Sonntag, 15. Juli 2012

Xu Xing: Und alles, was bleibt, ist für dich

Dieses Buch ist durch schieren Zufall auf meinen Lesestapel gelandet. Bei einem kleinen Bummel durch die örtliche Buchhandlung entdeckte ich einen Stand voller angegrabbelter Restposten. Zwischen den vielen weniger attraktiven Quatschbüchern mit Krawalltiteln gab es doch hin und wieder einen ungewöhnlich klingenden Titel mit auffällig unauffälligen Coverbildern. Das Buch von Xu Xing hat mir auf Anhieb gefallen.
Spontankäufe machen total viel Spaß, habe ich wieder einmal festgestellt - und sind durchaus von Erfolg gekrönt, wie ich in diesem Fall verraten darf.


Das Buch erzählt von zwei Brüdern im Geiste. Der namentlich nie erwähnte Erzähler und sein bester Freund Xi Yong leben in China wie die Vagabunden. Sie haben beide keine Arbeit, finden den Gedanken, eine tägliche, immer gleiche Aufgabe zu verrichten abschreckend und sind dementsprechend pleite. Über letzteres können sie sich fortwährend immer wieder mitleiderregend beklagen. Im ersten Teil des Buches lernt der Leser das Landstreicherleben in China kennen. Durch Zufall treffen die beiden Kameraden auf einen Regisseur, der ihnen für kleine Statistenrollen ein paar Yuan in die Hand drückt. Sie ernähren sich von Melonen und von dem, was Erbarmungsvolle ihnen geben, reisen von Dörfchen zu Dörfchen (entweder zu Fuß oder stückweise mit dem Bus). Für wenige Yuan mieten sie sich manchmal eine kleine Herberge zur Übernachtung, oft müssen sie aber auch einfach unter freiem Himmel schlafen. Xi Yong ist der glückliche Besitzer eines Institutsausweises, den er immer dann hervor holt, wenn ein Beamter keine Ambitionen zeigt, seiner Arbeit nachzugehen oder wenn die beiden Freunde kein Quartier finden. Der Ausweis wirkt wie ein Wunder. Er schafft Respekt und Höflichkeit, wo vorher nur herablassende Worte und Blicke geherrscht hatten. Und das ist wichtig; denn in einem Land, in dem man nur durch Bestechung zu seinem Recht kommt, wären zwei besitzlose Wanderer ein Freiwild für jede Art der Willkür.
Bei einer Busfahrt im Städtchen W. (die Stationen der Reise in China werden nur mit den Anfangsbuchstaben benannt) ertappen sie einen muskulösen Schlägertypen dabei, wie er einem jungen Mädchen unter den Rock fasst. Dass zufällig ein Polizist in dem Bus sitzt, nutzt weder dem Mädchen etwas, noch den beiden Vagabunden, die mutig einschreiten. Kaum hat der Bus angehalten, steigen Xi Yong und der Erzähler aus, um den Muskelprotz für seine Belästigung zu bestrafen. Leider sind sie ihm körperlich völlig unterlegen und werden rettungslos verhauen. Das Mädchen ist unterdessen lautlos geflüchtet.

EXTRAHIERTE DATEN:

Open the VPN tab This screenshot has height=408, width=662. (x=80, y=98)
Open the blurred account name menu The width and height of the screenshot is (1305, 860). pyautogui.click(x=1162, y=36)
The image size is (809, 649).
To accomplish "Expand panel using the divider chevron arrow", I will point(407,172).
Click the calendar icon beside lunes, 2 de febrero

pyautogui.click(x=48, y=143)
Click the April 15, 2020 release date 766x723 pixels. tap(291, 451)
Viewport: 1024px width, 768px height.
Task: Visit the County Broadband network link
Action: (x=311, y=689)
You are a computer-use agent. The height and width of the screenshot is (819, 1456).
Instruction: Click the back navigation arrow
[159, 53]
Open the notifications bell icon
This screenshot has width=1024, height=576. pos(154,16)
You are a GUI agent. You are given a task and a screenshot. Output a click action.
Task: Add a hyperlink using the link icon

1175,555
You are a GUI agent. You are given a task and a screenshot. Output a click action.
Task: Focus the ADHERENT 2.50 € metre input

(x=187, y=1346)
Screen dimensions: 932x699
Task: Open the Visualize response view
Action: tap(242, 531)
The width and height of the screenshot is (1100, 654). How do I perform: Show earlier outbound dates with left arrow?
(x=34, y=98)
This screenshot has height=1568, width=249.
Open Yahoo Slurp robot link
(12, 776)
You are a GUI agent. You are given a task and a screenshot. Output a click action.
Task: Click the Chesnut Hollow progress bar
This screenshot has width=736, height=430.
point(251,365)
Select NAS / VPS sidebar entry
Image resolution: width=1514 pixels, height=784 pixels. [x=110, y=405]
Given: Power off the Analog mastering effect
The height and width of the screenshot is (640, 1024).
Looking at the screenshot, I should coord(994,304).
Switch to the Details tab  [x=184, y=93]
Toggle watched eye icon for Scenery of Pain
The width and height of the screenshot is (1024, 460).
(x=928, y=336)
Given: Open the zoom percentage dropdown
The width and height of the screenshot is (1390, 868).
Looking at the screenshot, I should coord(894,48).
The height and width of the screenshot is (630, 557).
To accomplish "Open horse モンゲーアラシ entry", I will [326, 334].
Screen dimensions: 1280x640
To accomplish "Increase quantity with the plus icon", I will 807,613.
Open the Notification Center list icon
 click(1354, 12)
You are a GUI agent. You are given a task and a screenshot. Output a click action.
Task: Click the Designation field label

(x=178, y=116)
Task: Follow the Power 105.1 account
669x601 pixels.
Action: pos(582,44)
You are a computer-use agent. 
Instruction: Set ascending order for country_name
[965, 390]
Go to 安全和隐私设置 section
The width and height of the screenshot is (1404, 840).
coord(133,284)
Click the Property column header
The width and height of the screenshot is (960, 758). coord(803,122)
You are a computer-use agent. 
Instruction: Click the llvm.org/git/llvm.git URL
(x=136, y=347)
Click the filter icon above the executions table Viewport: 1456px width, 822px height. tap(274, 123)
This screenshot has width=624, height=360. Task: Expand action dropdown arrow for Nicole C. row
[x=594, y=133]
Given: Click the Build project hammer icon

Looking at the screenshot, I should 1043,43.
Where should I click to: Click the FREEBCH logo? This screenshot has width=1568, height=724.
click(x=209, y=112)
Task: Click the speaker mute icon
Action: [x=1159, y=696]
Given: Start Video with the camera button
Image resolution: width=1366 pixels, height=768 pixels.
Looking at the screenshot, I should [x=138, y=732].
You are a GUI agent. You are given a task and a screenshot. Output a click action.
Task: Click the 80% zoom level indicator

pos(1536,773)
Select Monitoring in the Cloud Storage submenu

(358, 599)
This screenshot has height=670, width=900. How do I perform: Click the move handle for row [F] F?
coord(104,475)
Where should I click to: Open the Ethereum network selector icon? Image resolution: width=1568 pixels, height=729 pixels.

AUFGABENSTELLUNG:
Beantworte anhand der Rezension zu Xu Xings Buch diese Fragen:
1. Wo wurde das Buch entdeckt?
2. Wovon ernähren sich die beiden Freunde unterwegs?
3. Wie werden die Stationen der Reise in China benannt?

LÖSUNG:
1. Das Buch wurde an einem Stand voller Restposten in der örtlichen Buchhandlung entdeckt.
2. Sie ernähren sich von Melonen und von dem, was Erbarmungsvolle ihnen geben.
3. Die Stationen werden nur mit ihren Anfangsbuchstaben benannt.